5 a, 5 b, and 5 c have been changed to the processed signal components 5 a′, 5 b′, and 5 c′. Such changes to the signals, by phase shifting or another signal processing function, may depend on filter settings through potentiometers of the summing unit 6. For example, for a frequency increase at an output of the filter system, a signal may be passed without phase change; while for a frequency decrease at the output, the signal may be shifted by a predetermined number of degrees, such as 180°.
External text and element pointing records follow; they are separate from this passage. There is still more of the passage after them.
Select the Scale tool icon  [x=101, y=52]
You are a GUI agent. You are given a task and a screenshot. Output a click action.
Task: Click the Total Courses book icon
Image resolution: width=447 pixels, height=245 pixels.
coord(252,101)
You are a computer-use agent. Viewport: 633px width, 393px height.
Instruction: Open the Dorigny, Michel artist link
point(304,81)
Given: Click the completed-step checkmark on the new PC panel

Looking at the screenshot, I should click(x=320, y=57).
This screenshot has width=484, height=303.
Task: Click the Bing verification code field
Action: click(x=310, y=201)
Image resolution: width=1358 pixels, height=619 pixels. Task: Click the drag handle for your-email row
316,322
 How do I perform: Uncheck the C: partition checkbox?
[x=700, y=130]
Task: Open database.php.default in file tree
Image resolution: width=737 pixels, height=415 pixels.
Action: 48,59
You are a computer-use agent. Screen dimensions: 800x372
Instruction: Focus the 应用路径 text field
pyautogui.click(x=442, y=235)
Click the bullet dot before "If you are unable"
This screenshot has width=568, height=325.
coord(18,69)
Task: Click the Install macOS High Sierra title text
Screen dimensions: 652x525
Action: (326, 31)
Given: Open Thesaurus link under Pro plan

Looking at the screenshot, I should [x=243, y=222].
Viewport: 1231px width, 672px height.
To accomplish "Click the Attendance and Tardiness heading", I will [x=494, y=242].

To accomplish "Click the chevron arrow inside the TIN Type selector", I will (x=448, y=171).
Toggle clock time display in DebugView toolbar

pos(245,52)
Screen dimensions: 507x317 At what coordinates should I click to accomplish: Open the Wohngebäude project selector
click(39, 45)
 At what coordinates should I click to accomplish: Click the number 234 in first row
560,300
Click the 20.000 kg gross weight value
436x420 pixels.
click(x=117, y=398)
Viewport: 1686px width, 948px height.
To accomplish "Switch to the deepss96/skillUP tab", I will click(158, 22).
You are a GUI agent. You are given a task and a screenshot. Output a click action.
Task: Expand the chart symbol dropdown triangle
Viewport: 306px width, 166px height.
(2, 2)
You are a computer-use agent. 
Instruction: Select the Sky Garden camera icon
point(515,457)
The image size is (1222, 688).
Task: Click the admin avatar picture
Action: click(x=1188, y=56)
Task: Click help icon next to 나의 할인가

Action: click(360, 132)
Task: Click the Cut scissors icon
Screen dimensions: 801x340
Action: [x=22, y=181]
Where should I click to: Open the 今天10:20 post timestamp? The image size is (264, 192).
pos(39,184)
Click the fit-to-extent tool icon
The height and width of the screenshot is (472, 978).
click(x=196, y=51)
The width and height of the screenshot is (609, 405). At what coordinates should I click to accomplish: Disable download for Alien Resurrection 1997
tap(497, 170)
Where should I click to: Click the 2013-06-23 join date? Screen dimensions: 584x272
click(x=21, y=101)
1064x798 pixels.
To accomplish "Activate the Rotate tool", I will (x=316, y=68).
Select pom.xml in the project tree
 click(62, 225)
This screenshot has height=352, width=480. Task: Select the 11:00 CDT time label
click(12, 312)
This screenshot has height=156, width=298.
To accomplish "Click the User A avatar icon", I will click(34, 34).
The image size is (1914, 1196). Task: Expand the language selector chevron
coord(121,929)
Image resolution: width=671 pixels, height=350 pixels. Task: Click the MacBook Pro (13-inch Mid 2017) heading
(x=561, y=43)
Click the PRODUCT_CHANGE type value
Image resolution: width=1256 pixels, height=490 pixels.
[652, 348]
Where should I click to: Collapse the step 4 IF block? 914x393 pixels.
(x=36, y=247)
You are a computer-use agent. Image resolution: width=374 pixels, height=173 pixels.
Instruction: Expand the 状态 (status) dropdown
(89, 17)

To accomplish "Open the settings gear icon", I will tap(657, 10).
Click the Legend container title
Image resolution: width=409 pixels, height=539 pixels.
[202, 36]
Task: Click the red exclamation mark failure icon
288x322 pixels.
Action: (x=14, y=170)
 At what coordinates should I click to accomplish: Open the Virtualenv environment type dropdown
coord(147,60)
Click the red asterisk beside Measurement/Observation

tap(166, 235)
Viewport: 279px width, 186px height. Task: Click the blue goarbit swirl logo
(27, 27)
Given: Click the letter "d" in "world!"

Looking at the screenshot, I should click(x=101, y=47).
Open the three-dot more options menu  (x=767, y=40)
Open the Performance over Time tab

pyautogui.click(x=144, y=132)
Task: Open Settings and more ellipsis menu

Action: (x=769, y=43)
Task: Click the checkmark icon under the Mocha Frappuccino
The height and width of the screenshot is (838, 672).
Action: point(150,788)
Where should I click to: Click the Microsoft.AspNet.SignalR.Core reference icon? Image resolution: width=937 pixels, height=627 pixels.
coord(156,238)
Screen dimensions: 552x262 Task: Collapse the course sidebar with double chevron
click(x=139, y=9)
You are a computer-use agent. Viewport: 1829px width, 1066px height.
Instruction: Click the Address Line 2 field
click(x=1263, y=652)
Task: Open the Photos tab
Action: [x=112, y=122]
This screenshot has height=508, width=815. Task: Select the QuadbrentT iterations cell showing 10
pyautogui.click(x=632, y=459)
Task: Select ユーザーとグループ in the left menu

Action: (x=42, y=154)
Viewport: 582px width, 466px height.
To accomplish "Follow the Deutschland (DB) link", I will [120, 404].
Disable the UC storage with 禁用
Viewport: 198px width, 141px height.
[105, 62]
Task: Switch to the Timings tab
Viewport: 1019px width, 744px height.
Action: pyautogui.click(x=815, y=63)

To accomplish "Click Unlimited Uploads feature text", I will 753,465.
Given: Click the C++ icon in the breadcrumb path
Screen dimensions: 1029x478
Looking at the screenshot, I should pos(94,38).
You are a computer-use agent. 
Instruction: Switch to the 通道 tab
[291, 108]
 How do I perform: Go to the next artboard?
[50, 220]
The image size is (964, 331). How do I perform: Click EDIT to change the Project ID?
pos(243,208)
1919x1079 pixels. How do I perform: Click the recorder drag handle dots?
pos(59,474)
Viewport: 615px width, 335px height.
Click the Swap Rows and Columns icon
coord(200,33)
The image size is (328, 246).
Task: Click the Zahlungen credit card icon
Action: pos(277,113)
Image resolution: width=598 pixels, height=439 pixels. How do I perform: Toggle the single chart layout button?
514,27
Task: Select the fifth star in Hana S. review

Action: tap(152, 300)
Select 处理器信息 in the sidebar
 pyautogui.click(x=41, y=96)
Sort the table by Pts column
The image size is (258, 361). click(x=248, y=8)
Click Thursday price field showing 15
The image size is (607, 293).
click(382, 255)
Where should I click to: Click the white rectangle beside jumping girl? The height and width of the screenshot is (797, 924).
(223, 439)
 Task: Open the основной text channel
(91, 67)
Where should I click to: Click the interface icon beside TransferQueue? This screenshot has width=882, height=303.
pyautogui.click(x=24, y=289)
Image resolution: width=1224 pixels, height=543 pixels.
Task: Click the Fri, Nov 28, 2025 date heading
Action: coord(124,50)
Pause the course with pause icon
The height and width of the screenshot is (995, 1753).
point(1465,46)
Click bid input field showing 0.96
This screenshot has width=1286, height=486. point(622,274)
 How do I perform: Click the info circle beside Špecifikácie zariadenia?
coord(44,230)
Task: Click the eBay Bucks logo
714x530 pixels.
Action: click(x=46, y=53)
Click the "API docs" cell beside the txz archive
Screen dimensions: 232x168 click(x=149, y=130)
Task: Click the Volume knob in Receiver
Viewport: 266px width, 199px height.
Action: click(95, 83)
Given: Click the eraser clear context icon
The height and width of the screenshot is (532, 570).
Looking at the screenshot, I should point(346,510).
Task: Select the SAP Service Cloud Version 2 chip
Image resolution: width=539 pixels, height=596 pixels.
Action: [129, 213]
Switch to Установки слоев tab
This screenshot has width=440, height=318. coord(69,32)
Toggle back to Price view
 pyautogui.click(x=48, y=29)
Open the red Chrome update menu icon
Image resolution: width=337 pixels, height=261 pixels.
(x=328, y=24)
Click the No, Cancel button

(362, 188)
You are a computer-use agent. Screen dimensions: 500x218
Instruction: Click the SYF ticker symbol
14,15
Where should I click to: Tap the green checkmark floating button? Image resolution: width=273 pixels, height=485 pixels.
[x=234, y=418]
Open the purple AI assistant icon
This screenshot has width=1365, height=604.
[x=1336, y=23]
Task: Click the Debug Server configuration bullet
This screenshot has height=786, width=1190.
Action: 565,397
In one example, there may be respective filter blocks for individual signal components, such as the

signal components

5 a, 5 b, and 5 c. These component frequencies may be adjustable with one or more potentiometers in summing unit 6. Also, they may be adjustable with one or more filter blocks, such as the filter blocks used by the active filter 5. For example, the active filter 5 may be composed of three filter blocks. For example, the signal component 5 a of a corresponding filter block has a setting of a first frequency (such as 40 Hz). The signal component 5 b of a corresponding filter block has a setting of a second frequency (such as 700 Hz). The signal component 5 c of a corresponding filter block has a setting of a third frequency (such as 2700 Hz). These frequencies may be selected and/or adjusted by a control mechanism.

In FIG. 3, in the first column, for the signal component 5 a, a frequency increase occurs. In the second and third columns, for the

signal components

5 b and 5 c, a frequency decrease occurs. Whether a frequency increase or a frequency decrease occurs for a

signal component

5 a, 5 b or 5 c, such an increase or decrease may be adjustable using a respective potentiometer in the summing unit 6.

FIG. 4 depicts example interaction of example phase transitions of three example filter blocks. Specifically, FIG. 4 depicts the phase response of the combined signal 9 from FIGS. 2 and 3, where single phase sections 5 a″, 5 b″ and 5 c″ result from the

signal components

5 a, 5 b, and 5 c and the respective processed signal components 5 a′, 5 b′, and 5 c′.

Active filtering, by the active filter 5, for example, may be based on the audio transformer 3, because the microphone 1 may be connected to a primary winding of the audio transformer 3. In FIGS. 1 and 5, the audio transformer 3 includes two pairs of

coils

3 a and 3 b, with two primary windings and two secondary windings. The secondary windings may be connected in series and serve as a summer. The first primary winding of the audio transformer 3 may be directly connected to the microphone 1 and the second primary winding to the filter section 11.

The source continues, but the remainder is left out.